The University has since said that figure does not necessarily match today’s cost, but says it doesn’t have a newer and more accurate figure.
At a UNC Board of Trustees meeting earlier this month, Folt told reporters that while her office has not been working with lawmakers on the bill, she welcomes a solution to the problem.
“I’ve said I think there’s a big safety issue, and I appreciate that,” Folt said. “We’re willing to work with anybody to help resolve those safety issues, and we also follow the law. We’re appreciative of everybody who is trying to make progress.”
Brown, the recent UNC graduate, said she doesn’t like to hear Folt talking as though she’s part of the solution.

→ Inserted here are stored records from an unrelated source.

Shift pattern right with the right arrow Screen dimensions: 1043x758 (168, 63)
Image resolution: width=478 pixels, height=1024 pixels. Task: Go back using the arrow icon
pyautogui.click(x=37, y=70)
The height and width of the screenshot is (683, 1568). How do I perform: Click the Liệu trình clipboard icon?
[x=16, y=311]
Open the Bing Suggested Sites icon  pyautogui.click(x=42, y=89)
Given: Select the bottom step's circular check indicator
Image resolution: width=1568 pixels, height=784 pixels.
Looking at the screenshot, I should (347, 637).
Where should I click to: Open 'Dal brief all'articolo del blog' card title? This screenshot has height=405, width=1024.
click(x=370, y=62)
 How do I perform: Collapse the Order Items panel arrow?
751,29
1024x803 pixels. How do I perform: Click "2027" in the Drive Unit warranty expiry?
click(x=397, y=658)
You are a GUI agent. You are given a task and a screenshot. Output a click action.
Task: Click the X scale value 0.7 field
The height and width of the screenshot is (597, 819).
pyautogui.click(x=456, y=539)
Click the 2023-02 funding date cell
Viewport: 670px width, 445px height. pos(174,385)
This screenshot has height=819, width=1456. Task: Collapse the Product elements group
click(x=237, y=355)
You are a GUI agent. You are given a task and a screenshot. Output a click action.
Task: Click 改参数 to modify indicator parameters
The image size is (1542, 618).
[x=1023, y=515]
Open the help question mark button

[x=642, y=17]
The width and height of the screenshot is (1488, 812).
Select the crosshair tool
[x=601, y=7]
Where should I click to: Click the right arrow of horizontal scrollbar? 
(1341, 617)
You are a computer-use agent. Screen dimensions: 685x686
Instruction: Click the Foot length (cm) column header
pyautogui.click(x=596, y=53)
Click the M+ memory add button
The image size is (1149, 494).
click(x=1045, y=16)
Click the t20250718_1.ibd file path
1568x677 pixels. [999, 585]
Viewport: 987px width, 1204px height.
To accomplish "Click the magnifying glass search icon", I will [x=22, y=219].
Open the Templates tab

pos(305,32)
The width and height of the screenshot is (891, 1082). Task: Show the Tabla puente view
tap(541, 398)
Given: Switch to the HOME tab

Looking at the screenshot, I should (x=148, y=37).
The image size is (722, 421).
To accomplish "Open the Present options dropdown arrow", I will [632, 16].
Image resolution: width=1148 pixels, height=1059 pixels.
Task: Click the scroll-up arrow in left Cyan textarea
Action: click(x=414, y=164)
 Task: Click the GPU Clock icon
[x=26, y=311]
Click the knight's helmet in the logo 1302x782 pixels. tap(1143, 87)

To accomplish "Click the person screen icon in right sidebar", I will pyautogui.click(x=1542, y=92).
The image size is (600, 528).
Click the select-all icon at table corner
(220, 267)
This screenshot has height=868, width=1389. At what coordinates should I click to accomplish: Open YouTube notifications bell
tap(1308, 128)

“She has spent years opposing student protests, opposing progress on this, upholding the white supremacy of ‘Silent Sam’,” Brown said. “She supported undercover police trying to infiltrate protesters, she supported new policies to make it harder for those who are trying to have their voices heard. She shouldn’t get credit for any sort of solution that happens.”
A solution may yet be a ways off, as even the current bill’s sponsors admit.
“We have to try for a solution, though,” Insko said. “We have to keep having this conversation until we can find one.”